Why does Facebook app registration require a real account?


Tried googling for any good rationale behind this, and didn't come up with any answers. A couple of months ago, I was implementing a cross-domain SSO solution with support for delegated social authentications. As of then, I was not on any of the social networking sites. I have a handful of good friends, and I do manage to touch base with them regularly – mostly, on a one-to-one basis. So, for my individual case, i haven't felt any real need for networking over social sites - as yet. Also, if you have the slightest introverted streak - you may tend to agree with me that online social chatter, on an extended basis - as is true of real world socializing too – can generally get a bit too demanding & noisy for comfort.

So, here I started with the naive assumption that i just had to create my dev profiles with these social providers – acquire my dev tokens & test my stuff on the respective test-beds with test users; before pointing to production urls. A little reading-up on the Facebook dev-site, & i realize that though short-lived test-users are supported for a registered application, you need a real profile to register your app in the first place!

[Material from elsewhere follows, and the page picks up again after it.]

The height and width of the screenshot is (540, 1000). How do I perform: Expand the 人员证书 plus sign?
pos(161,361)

Whereas a Twitter account (dummy) & app was quick to setup - no challenges thrown, no verifications asked for; with Facebook, it was altogether different! My first naive attempt on FB was to instinctively choose a username with the word "dev" in it - result was an outright rejection - no test user registrations allowed – which makes perfect sense, as you would want to keep your userbase clean and “real”. I had even tried creating a dummy account with human names - which got rejected as “fake” at the point of adding my app (their fake-detection is incredibly strong!).

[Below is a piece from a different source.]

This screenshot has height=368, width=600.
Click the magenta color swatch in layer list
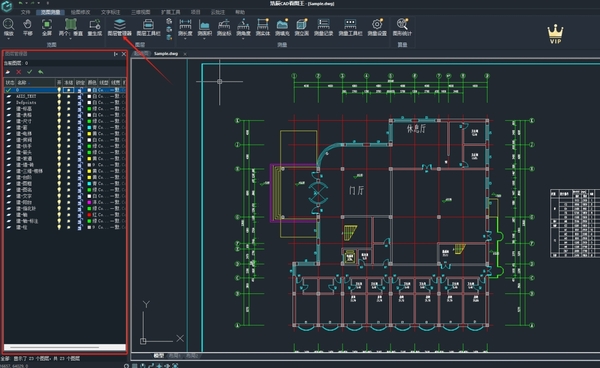89,202
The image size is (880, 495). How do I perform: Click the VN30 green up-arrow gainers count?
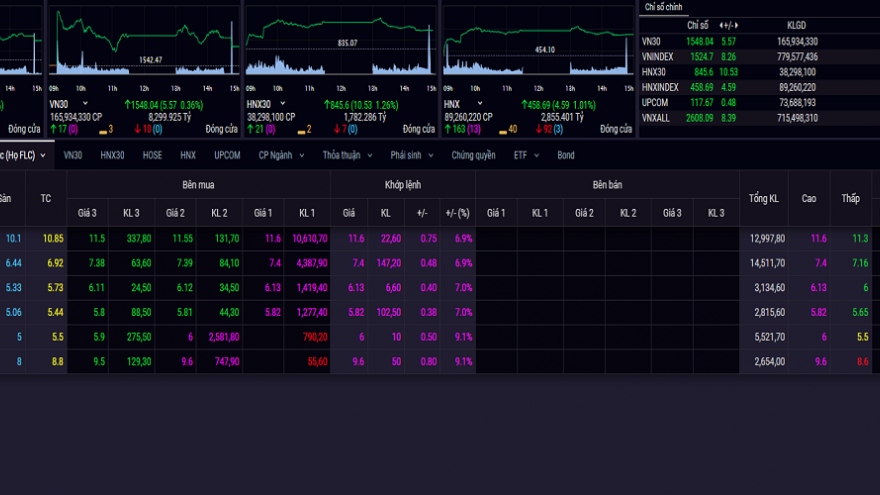tap(57, 129)
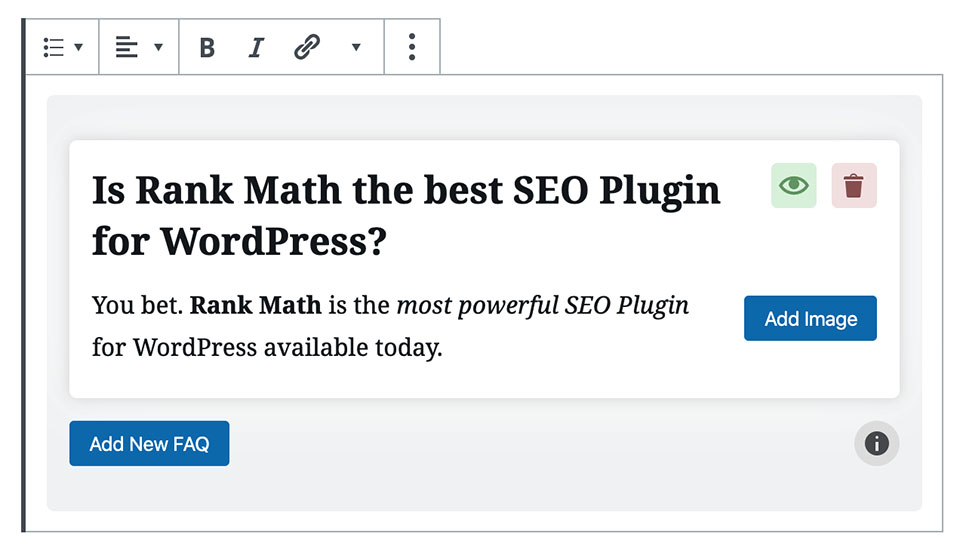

So, created a genuine profile & jumped straight to the developer's section - to be thrown the next hurdle - an sms/credit-card based profile-verification. Went through that, and jumped back again to developer's section to add my app. That worked - for the time-being. Sometime later, i had switched back to my local dev environment – so, wanted to add my local app as well. That caused FB to challenge me to verify my profile all over again! Got myself verified again – and if I remember right, trying to add my second app again got me another lockout. With every challenge, the verification sms took longer to come – the delay had quickly shot up to a couple of hours! - probably some throttling policy in place there to limit your number of attempts. So, after a third-time verification, I decided to keep myself content with configuring just a single environment’s app under my profile.

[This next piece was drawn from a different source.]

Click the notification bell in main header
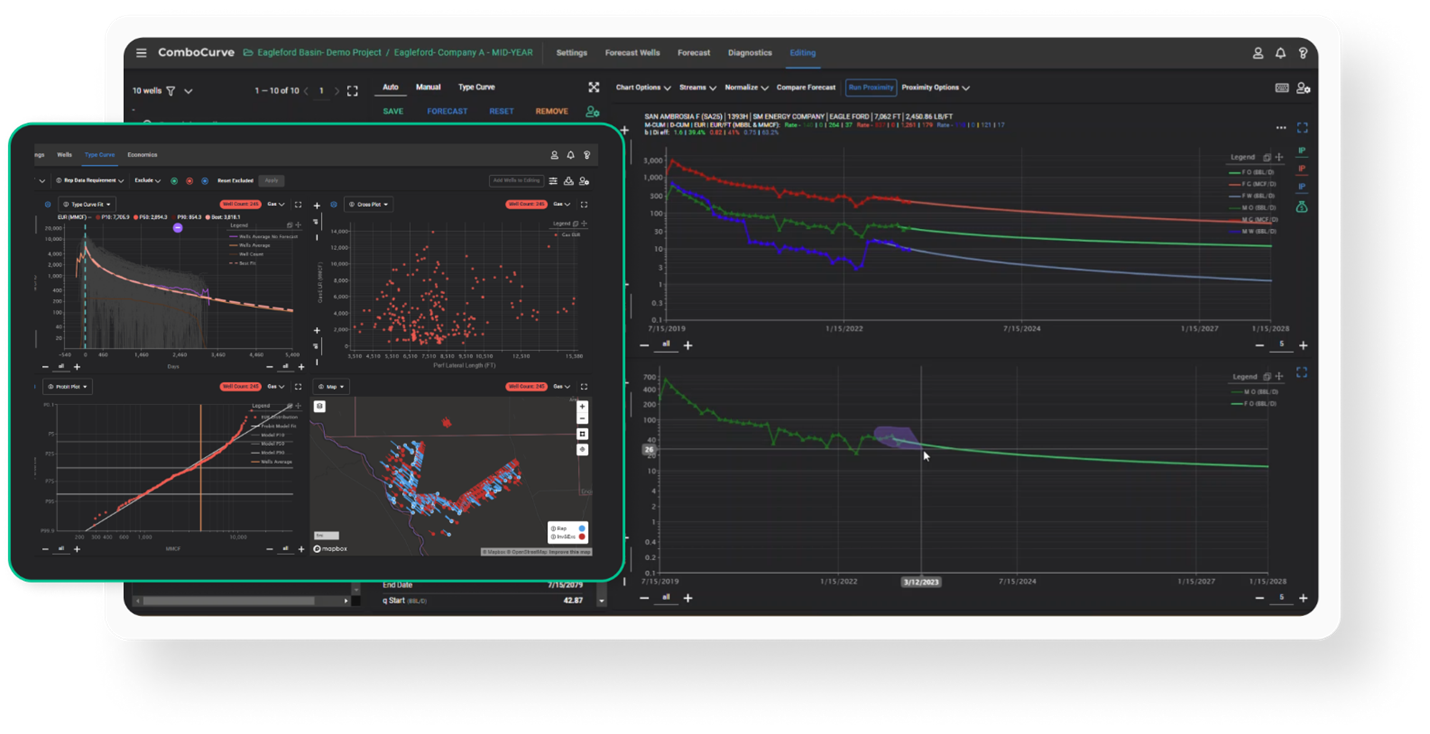This screenshot has width=1430, height=734. (x=1280, y=53)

I learnt from another developer (who is, of course, an active FB user too) - that he had faced no such issues while trying to add multiple applications. Perhaps the fact that i was a freshly registered user - with not even friends added! - my only activity being around adding apps - might have triggered a red-flag, causing frequent challenges to be thrown my way.

As a developer, the whole thing is clearly counter-intuitive - that i cannot be purely a developer solely interested in your API, without also being an end-user of your system. And not just simply a bonafide end-user whose identity needs to be ascertained once – if you must; but an active end-user at that! As developers, we integrate with a host of systems we may never even get a chance to use ourselves as a real end-user – we might be interested in just talking to a part of their exposed API. And we want to start talking - to get up & running - as quick as possible. We want to face real integration challenges, and not pointless hurdles.